[OT] Old Guys - was (Re: KDE4.3 beta issues <OT>)

Gene Heskett gene.heskett at verizon.net
Sat May 23 14:06:26 UTC 2009


On Saturday 23 May 2009, Thorny wrote:
>On Sat, 23 May 2009 04:13:08 -0400, Ric Moore posted:
>> On Sat, 2009-05-23 at 09:26 +0200, Donn wrote:
>>> On Saturday, 23 May 2009 07:49:13 Ric Moore wrote:
>>> > Worked like a dream for firing up a modem under CP/M.
>>>
>>> All I dimly recall about CP/M is "pip". The world spun pretty fast and
>>> DOS was there before I could learn any more.
>>
>> I had to stay in the cheap seats awhile. A blooming XT cost a coupla
>> grand, when they first came out. A harddrive then? Forgetaboutit. Next
>> thing you know I'll be the cranky grandpa going "In MY day, I had two
>> floppy drives and I was grateful to have that!" Of course Ole Gene will
>> trump that with his ferrite cores and sore fingers from flipping switches.
>> <grins>  Ric
>
>Ya! Before the start of the FRU (Field Replaceable Unit) concept, which
>was based on pulling a board and putting in another one to get the
>customer back up faster and centralize repair, sometimes we used to have
>to change driver transistors for the rows and columns of those core memory
>boards.

And that FRU was something that DEC never got the hang of.  We had a pdp11/23 
for several years at WDTV that had an average uptime before it went out for 
lunch & forgot to come back, of anywhere from 3 minutes (which did not fully 
boot it) to maybe 17 hours.  They replaced everything in that beast except the 
frame rail carrying the serial number without effecting a repair.  I still to 
this day think they were just shuffling boards from one customers machine to 
the next one without ever actually fixing a single board.  I finally talked 
Hugo at CBS into trading machines, mine for his test mule.  That worked, but 
it also put Hugo out of the computer business at CBS, so about 4 months later 
all of us got a new IBM box to replace the PDP11/23's.  You couldn't crash 
that IBM box with anything short of a 30-06 round through it.

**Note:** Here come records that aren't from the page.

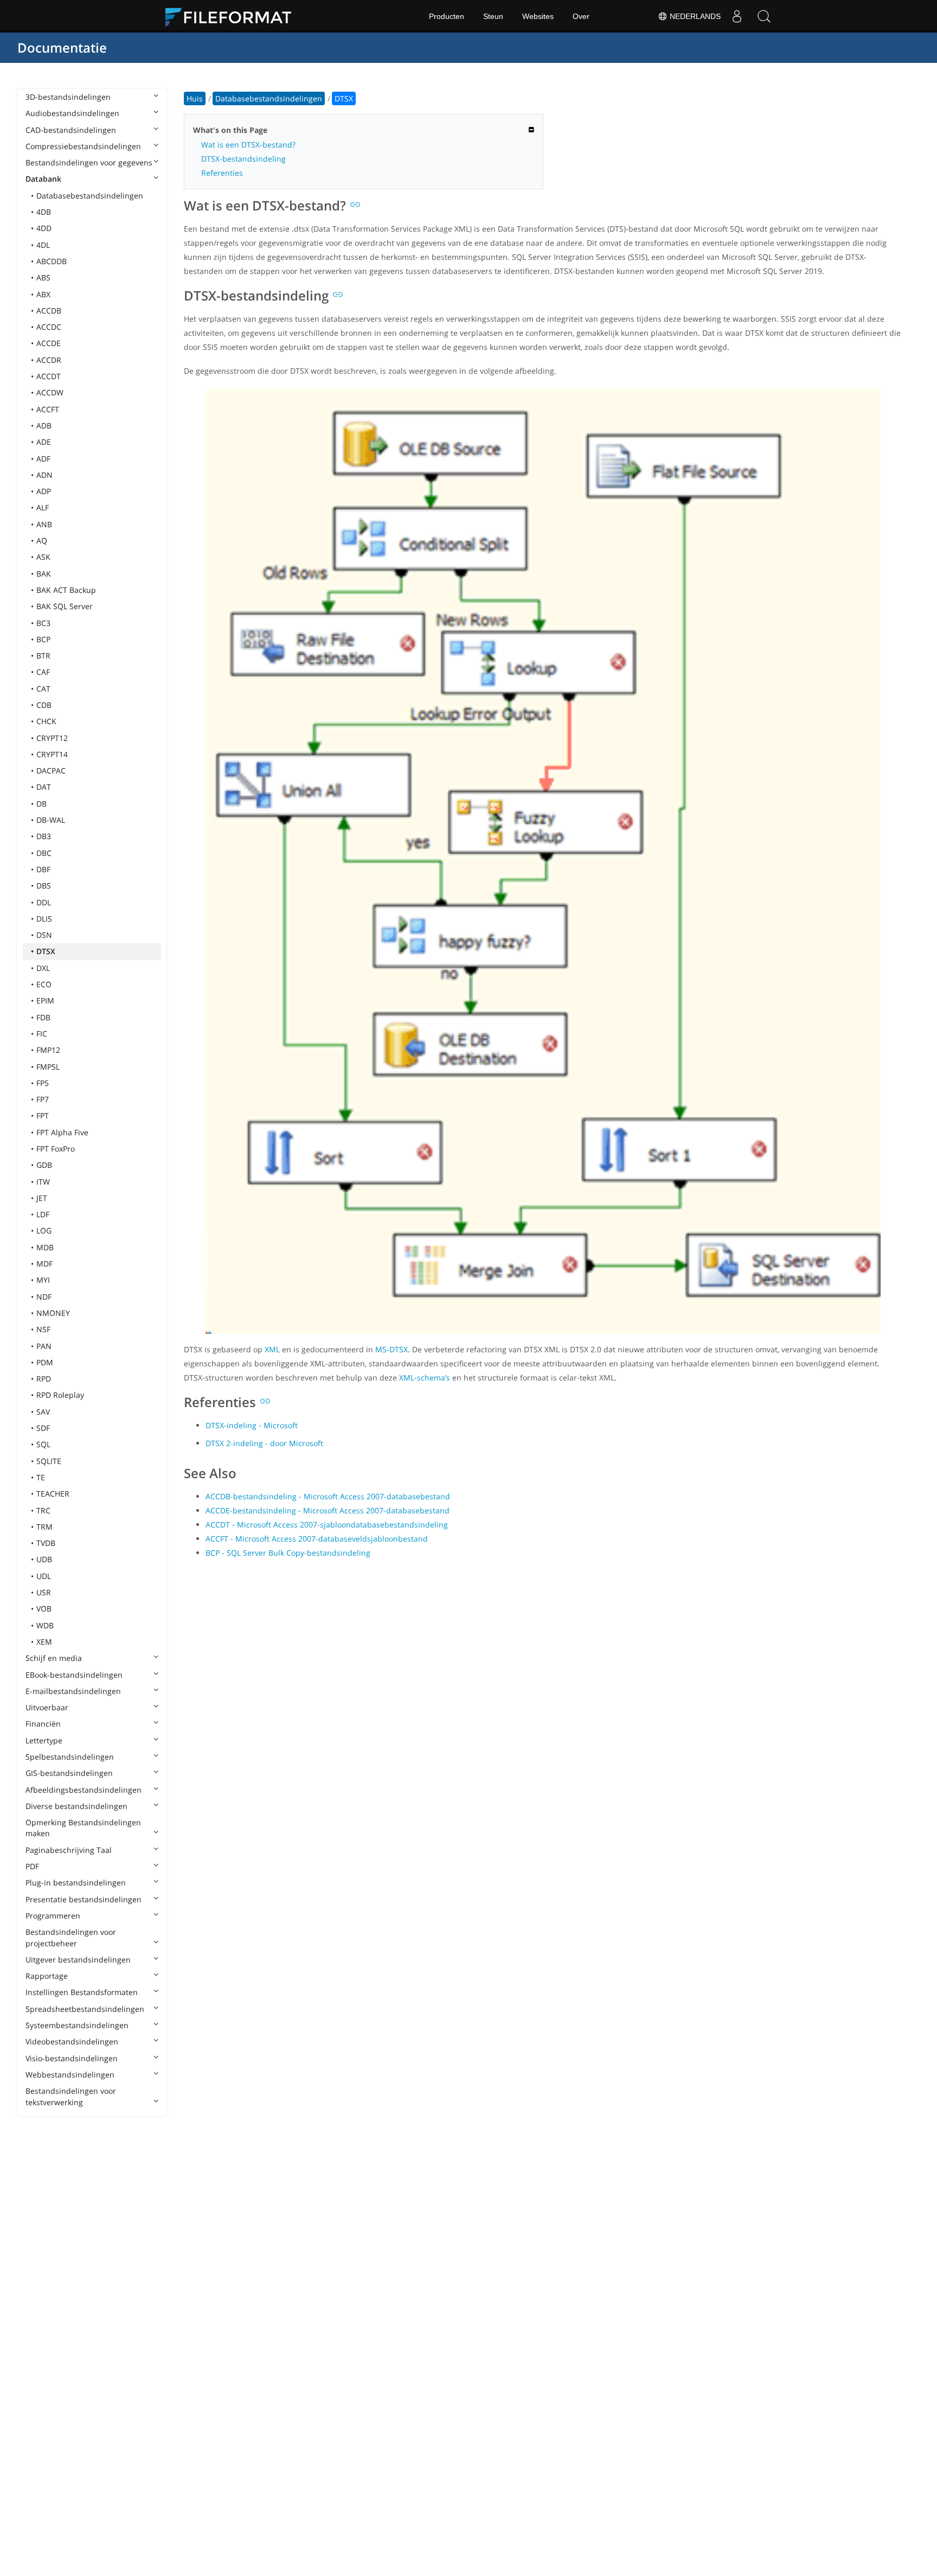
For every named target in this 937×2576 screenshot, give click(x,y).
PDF (32, 1866)
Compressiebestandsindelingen (83, 146)
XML (272, 1349)
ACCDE (48, 343)
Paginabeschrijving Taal (68, 1850)
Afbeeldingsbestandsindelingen (83, 1790)
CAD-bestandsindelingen (70, 130)
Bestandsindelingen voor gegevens (88, 162)
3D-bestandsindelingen (68, 97)
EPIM (45, 1000)
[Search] (764, 16)
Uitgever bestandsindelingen (78, 1959)
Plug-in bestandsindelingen (75, 1882)
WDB (45, 1625)
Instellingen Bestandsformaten (81, 1992)
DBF (43, 869)
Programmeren (52, 1915)
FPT (42, 1115)
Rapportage (46, 1976)
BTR (43, 655)
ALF (42, 507)
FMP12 (48, 1050)
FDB (43, 1017)
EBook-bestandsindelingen (74, 1675)
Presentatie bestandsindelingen (83, 1899)
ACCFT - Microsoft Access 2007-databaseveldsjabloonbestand (317, 1538)
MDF (44, 1263)
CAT (43, 688)
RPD (43, 1378)
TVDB (45, 1543)
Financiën (43, 1723)
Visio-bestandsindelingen (71, 2058)
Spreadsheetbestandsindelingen (84, 2009)
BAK (43, 573)
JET (41, 1198)
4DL (43, 245)
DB (41, 803)
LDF (42, 1214)
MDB (45, 1247)
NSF (43, 1329)
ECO (44, 984)
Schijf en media (53, 1658)
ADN (44, 475)
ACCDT (48, 376)
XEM (44, 1642)
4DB (43, 212)
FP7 (42, 1099)
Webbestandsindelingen (69, 2074)
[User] (736, 16)
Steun (493, 16)
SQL (43, 1444)
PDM (44, 1362)
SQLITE (48, 1461)
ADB (44, 425)
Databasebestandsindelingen (89, 195)
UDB (44, 1559)
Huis (195, 98)
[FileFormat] (232, 16)
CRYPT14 (52, 754)
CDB (44, 705)
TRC (43, 1510)
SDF (43, 1428)
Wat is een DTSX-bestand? (248, 144)
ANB (44, 524)
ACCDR (48, 360)
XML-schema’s (424, 1377)
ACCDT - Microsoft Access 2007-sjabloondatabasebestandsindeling (327, 1524)
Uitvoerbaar (46, 1707)
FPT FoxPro (55, 1148)
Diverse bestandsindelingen (76, 1806)
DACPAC (51, 770)
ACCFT (47, 409)
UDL (43, 1576)
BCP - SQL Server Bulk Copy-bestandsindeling (288, 1553)
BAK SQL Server (64, 606)
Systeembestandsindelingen (77, 2025)
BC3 (43, 623)
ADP (43, 491)
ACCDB (48, 310)
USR (43, 1592)
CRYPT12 (52, 738)
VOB (44, 1608)
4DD (44, 228)
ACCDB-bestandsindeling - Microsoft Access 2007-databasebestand (328, 1496)
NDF (44, 1297)
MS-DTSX (391, 1349)
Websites (538, 16)
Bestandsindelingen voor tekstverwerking (70, 2096)
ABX (43, 294)
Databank (43, 179)
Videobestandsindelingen (71, 2041)
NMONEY (53, 1313)
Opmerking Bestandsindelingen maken (83, 1827)
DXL (43, 968)
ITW (43, 1182)
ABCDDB (51, 261)
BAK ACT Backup (66, 590)
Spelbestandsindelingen (69, 1757)
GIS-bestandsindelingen (69, 1773)
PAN (44, 1346)
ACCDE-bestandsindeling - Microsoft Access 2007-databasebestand (328, 1510)
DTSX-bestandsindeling (243, 159)
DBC (44, 853)
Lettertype (43, 1740)
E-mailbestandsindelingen (73, 1691)
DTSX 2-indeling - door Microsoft (264, 1443)
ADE (43, 442)
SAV (43, 1412)
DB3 (43, 836)
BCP (43, 639)
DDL (43, 902)
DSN (44, 935)
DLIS (44, 918)
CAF (43, 672)
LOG (44, 1230)
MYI (43, 1280)
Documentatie (62, 47)
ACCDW (49, 392)
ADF (43, 458)
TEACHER (52, 1493)
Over (581, 16)
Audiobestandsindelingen (72, 113)
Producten (446, 16)
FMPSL (48, 1067)
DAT (43, 787)
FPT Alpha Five (62, 1132)
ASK (43, 557)
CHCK (46, 721)
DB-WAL (50, 820)
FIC (41, 1033)
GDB (44, 1165)
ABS (43, 277)
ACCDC (48, 327)
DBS (43, 885)
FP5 (42, 1083)
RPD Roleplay (60, 1395)
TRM (44, 1527)
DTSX (45, 951)
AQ (41, 540)
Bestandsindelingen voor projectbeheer (70, 1937)
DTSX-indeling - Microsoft (252, 1425)
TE (40, 1477)
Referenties (222, 173)
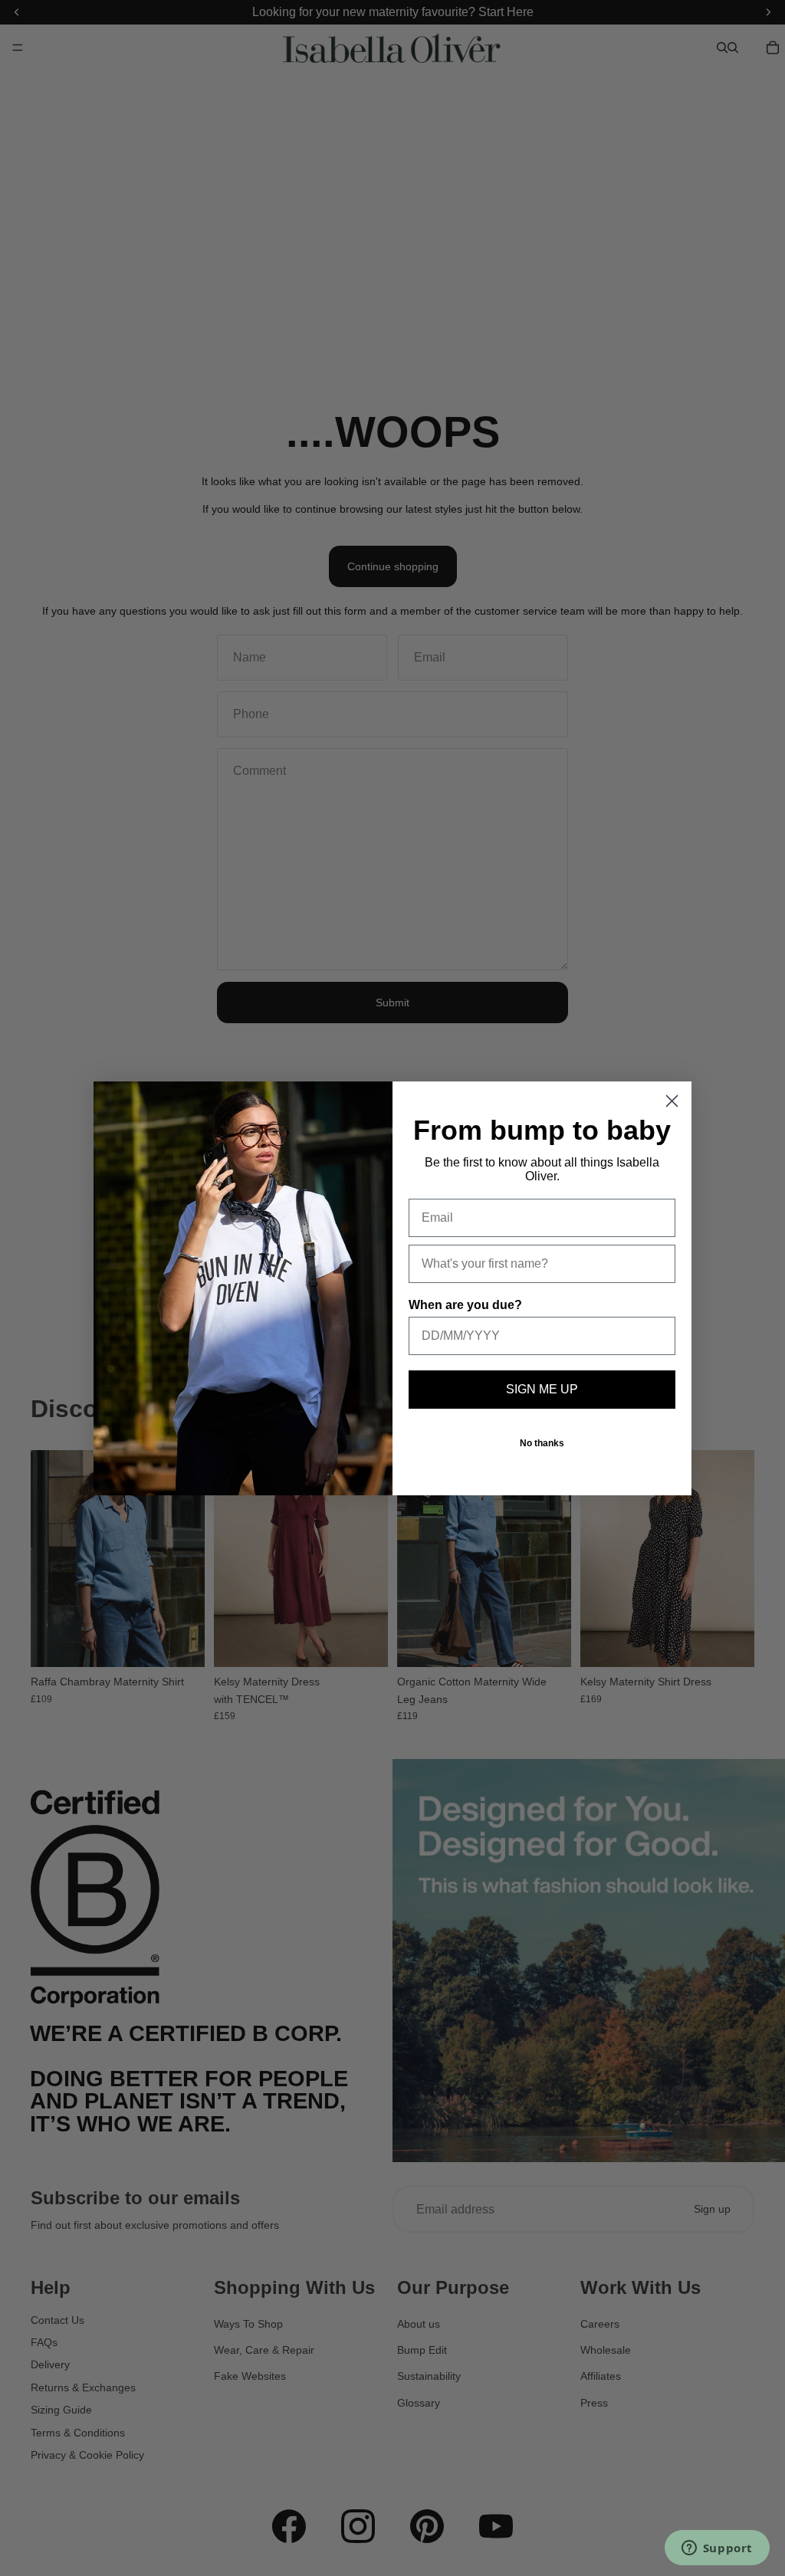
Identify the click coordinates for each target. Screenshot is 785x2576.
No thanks (542, 1443)
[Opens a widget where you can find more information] (717, 2549)
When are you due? (465, 1304)
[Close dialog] (672, 1101)
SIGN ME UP (542, 1389)
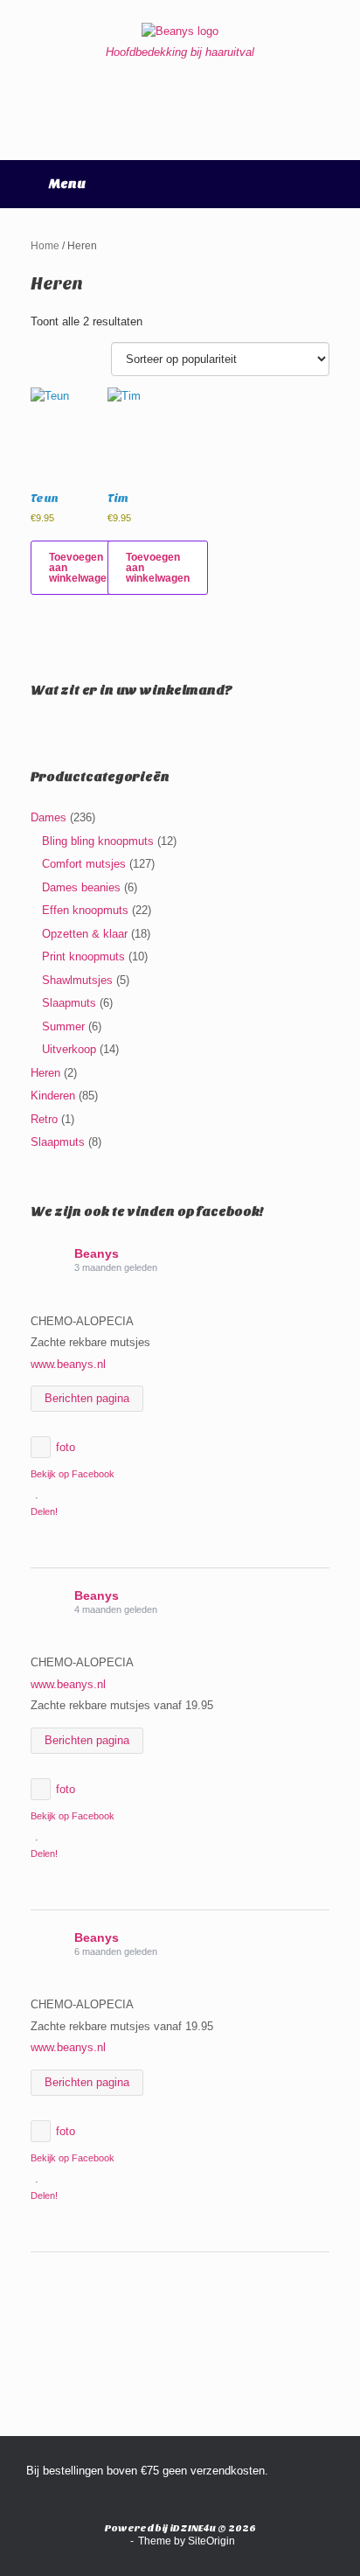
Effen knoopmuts (85, 910)
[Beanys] (180, 30)
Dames (48, 817)
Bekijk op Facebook (72, 1474)
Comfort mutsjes (84, 863)
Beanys (96, 1253)
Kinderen (53, 1095)
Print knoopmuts (83, 956)
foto (65, 1447)
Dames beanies (81, 887)
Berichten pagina (87, 1398)
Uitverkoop (69, 1049)
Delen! (44, 1511)
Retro (44, 1119)
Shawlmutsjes (77, 980)
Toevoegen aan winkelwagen (81, 567)
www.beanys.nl (68, 1364)
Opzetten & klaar (85, 933)
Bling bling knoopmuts (98, 841)
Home (45, 246)
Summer (63, 1026)
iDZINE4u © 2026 (213, 2528)
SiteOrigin (211, 2541)
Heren (45, 1072)
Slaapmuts (69, 1002)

>Fat-fingering in a bootstrap on the front panel address and data switches
>to load the system seems amazing these days but the display of leds on the
>front panel were cool and could be made to resemble Darth Vader eyes
>while representing the activity level of the system. <BG>
>
>I didn't get a PC (clone) until '85 because I had the use of a mainframe
>but it still cost $1600 and only had the two 5 1/2 inch floppies. I don't
>know what a real IBM XT cost at the time.
>
>But Gene probably can still trump me, I think he's older than me, though
>not quite as old as dirt. :-)

Close, I think my Grandpa Hartman invented it.